Mais qui est-ce qui peut conduire les dirigeants africains à être si couards devant les dirigeants occidentaux ?

 La peur de perdre le pouvoir comme la plupart sont des antidémocrates qui ne respectent pas les règles constitutionnelles. Ils préfèrent brader les intérêts des peuples pour conserver leur fauteuil.
 Les longs règnes à vie qui débouchent toujours sur des impasses. Ou bien c’est leur propre prise en otage par des systèmes qu’ils ont fabriqués et qu’ils croyaient contrôler, mais qui leur échappent à l’image du monstre du Docteur Frankenstein.
 Les APE sont l’aboutissement logique des PAS (Programmes d’ajustement structurel) des débuts des années 80 qui ont démantelé et détruit le tissu industriel africain. Tous les dictateurs aux petits pieds de la Françafrique : AOF (Afrique occidentale française) et AEF (Afrique équatoriale française) sont tous des bons élèves du FMI/Banque mondiale. Toutes tendances confondues, aucun d’eux n’a osé refuser les PAS et proposer un autre modèle de développement pour l’Afrique.

L’Afrique reste arrimée au système capitaliste dont il n’a ni le contrôle, ni la maîtrise, donc la situation est très difficile pour elle et ses habitants.

Les idées, les positions défendues par tous ceux qui s’opposent à ces APE sont justes, mais il s’agit du système capitaliste qui est régi par des rapports de force. Il n’y a pas de pitié pour les canards boîteux. Les pauvres Africains font penser à l’histoire du loup et de l’agneau dans laquelle l’agneau sera mangé par le loup malgré ses beaux arguments pour sa défense, la raison du plus fort étant toujours la meilleure comme disait La Fontaine.

Les dégâts causés par la mondialisation sont tellement dramatiques à travers le monde que les observateurs avisés se demandent combien de temps encore l’humanité acceptera cette injustice inqualifiable et si le système ne portait pas en lui même les germes de sa propre destruction ?

Limites et laideur du libéralisme

Le système libéral a montré ses propres limites et sa laideur et le grand débat qui se pose aujourd’hui n’est plus de décrire ses méfaits mais que faire pour que l’humanité fasse un progrès qui profite à la majorité abandonnée au bord de la route par la mondialisation ? « Tandis que, contre l’horreur économique, le discours critique qu’on appela un temps alter mondialiste s’embrouille et devient soudain inaudible, un nouveau capitalisme s’installe, encore plus brutal et conquérant. C’est celui d’une catégorie nouvelle de fonds vautours, les private equities, des fonds d’investissement à l’appétit d’ogre disposant de capitaux colossaux". [1]

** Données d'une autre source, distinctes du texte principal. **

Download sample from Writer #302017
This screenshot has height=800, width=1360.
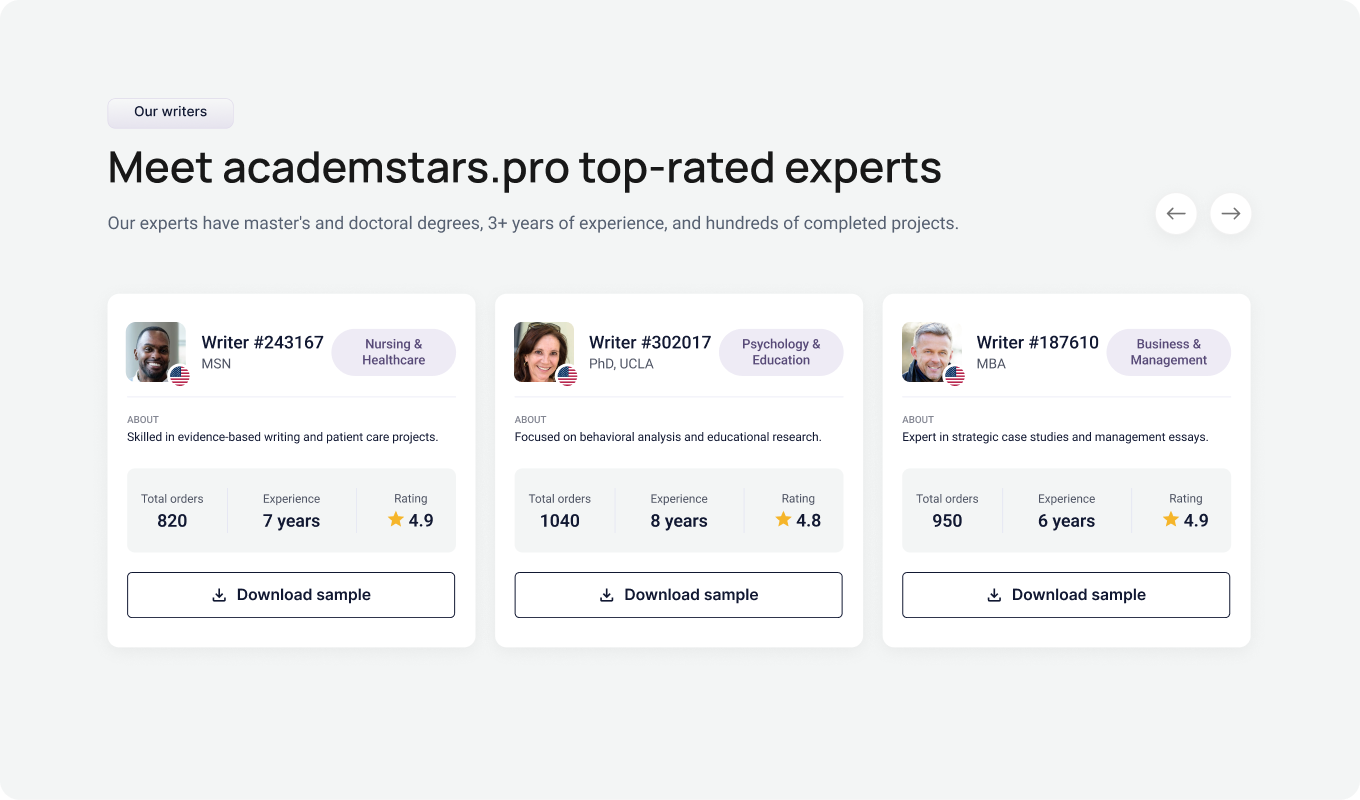679,595
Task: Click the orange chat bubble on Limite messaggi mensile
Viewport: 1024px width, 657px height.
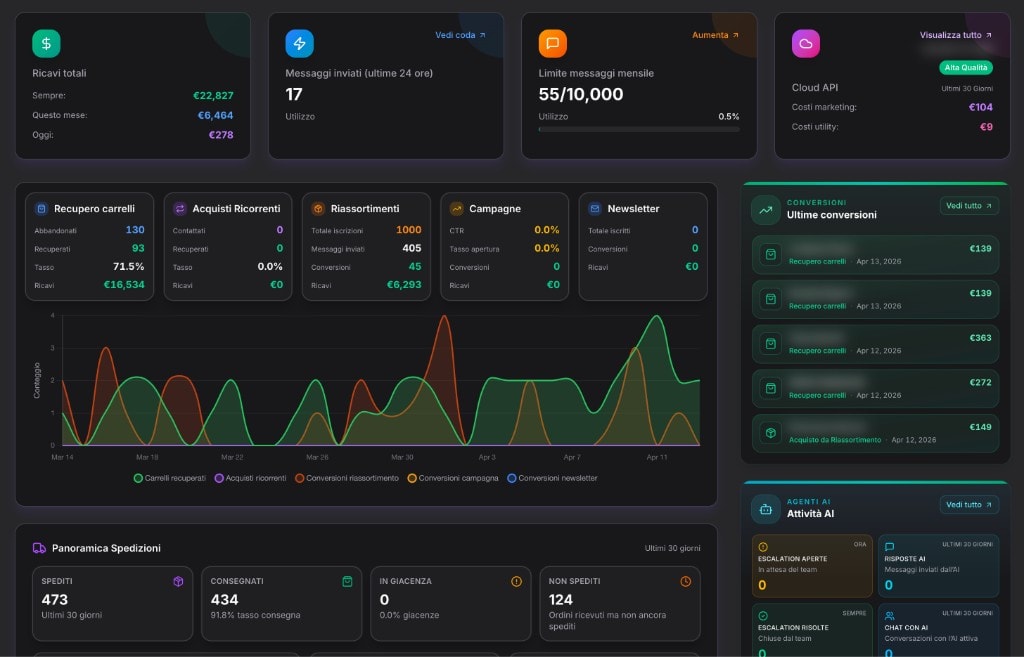Action: click(555, 43)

"Certains pensaient qu’avec la globalisation le capitalisme était enfin repu. On voit maintenant que sa voracité semble sans limite. Jusqu’à quand ?" [2]

"Milton Friedman et l’école de Chicago sont l’exemple type de la politique "essentiellement délibérée et expérimentale".

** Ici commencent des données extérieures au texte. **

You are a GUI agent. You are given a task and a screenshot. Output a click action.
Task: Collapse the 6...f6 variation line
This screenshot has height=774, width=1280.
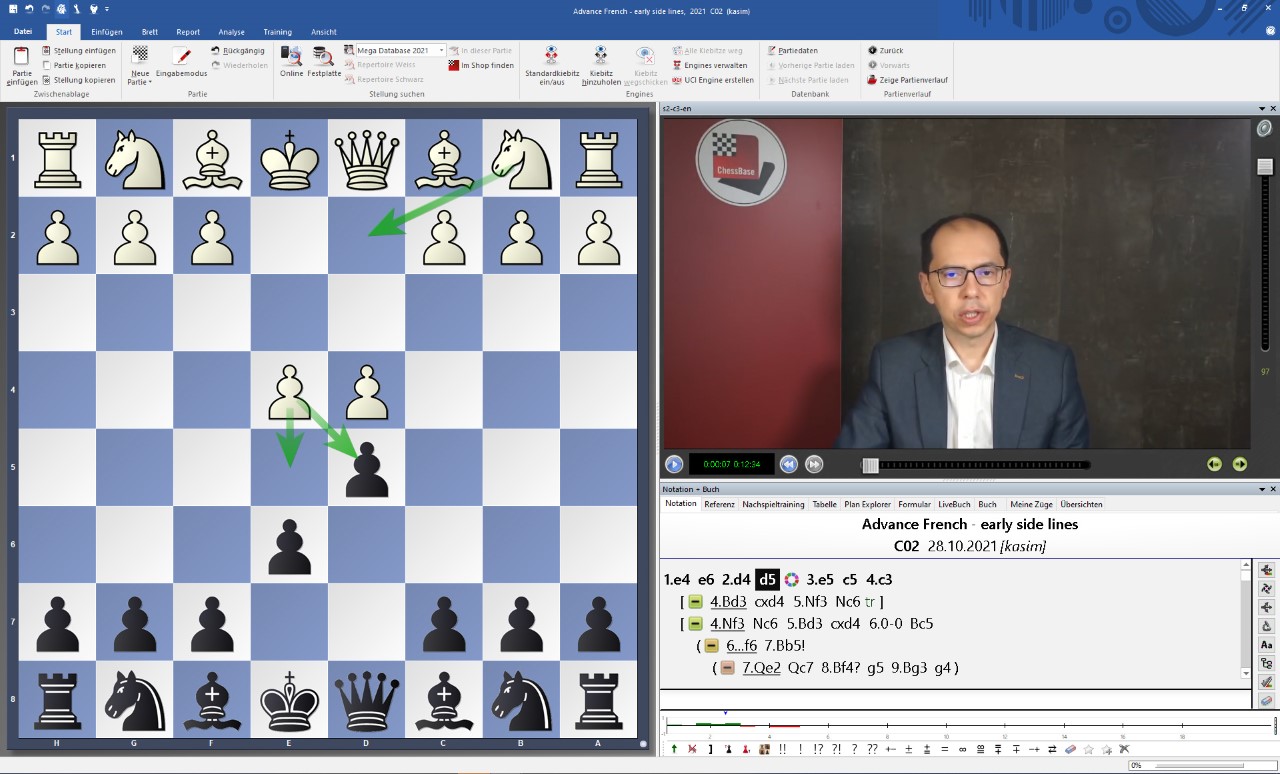point(711,646)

Le basculement complet se produit avec la théorie de "la fin de l’histoire". Francis Fukuyama annonce et appelle de ses vœux les "nouvelles découvertes scientifiques" qui, par leur essence même, aboliront l’humanité en tant que telle (...) Alors commencera une nouvelle histoire au-delà de l’humain". [3]

Mais qui sera témoin de cette histoire au-delà de l’humain ? L’histoire de l’humanité est ainsi faite qu’il y a des moments où il faut penser la liberté en temps de détresse.

Et comme disait le professeur Joseph Ki Zerbo quand on choisit d’être un wagon, on sera toujours tiré par une locomotive.

Hamadou DEM

L’émergence des idées libérales", Monde diplomatique, janvier 2008.

Footnotes:

[1Lire "Voracité", Monde diplomatique, novembre 2007.

[2Lire "Voracité", Monde diplomatique, novembre 2007.

[3Lire "Une longue construction historique."